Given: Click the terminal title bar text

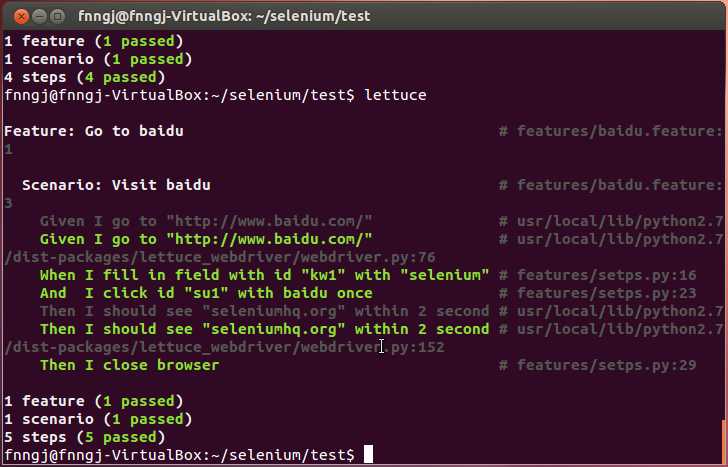Looking at the screenshot, I should coord(224,16).
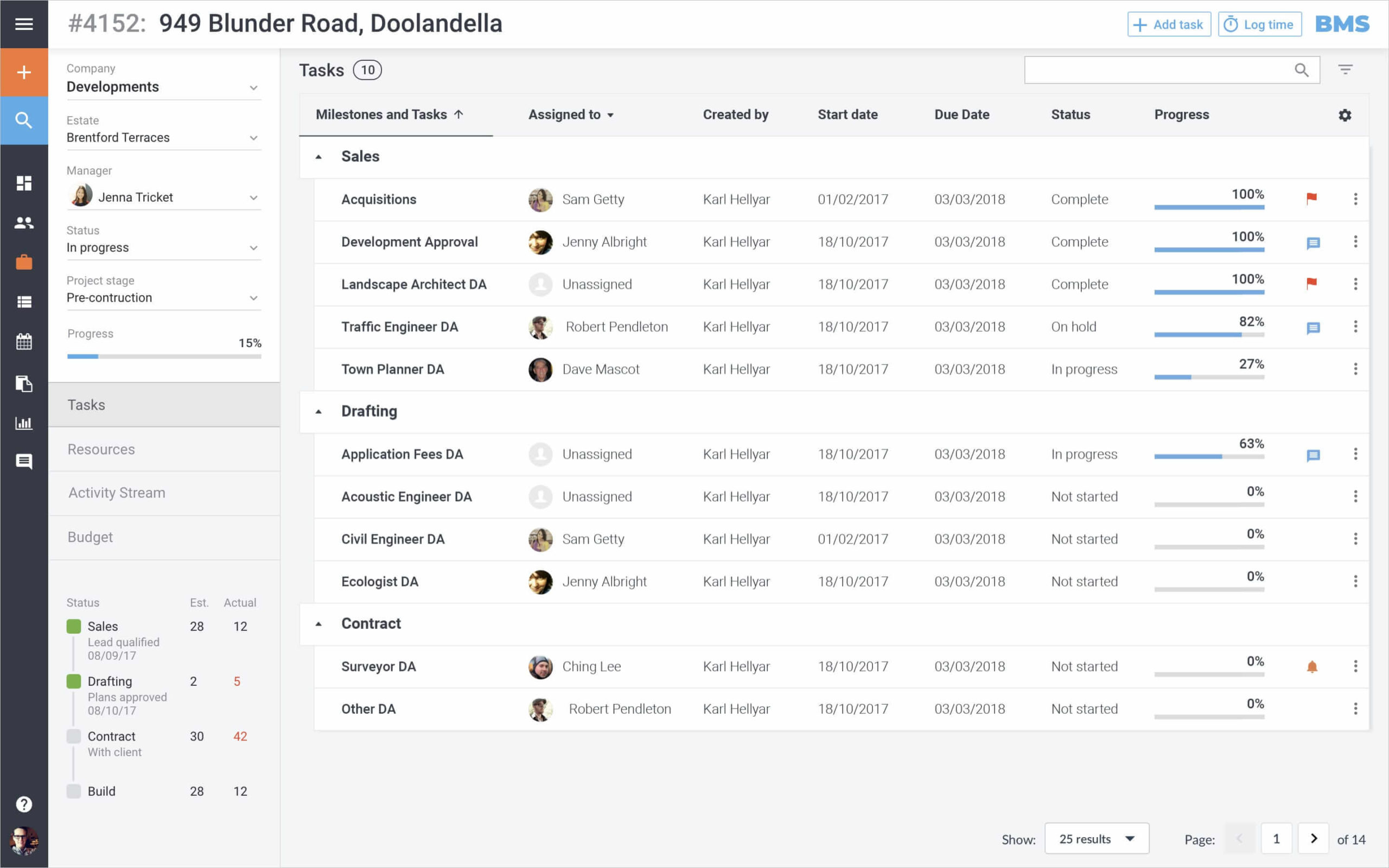The image size is (1389, 868).
Task: Click the Add task button
Action: [1169, 25]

Stated problem: Tally how many lines of the records above contain the word "Click", and give only that number.

Written response: 2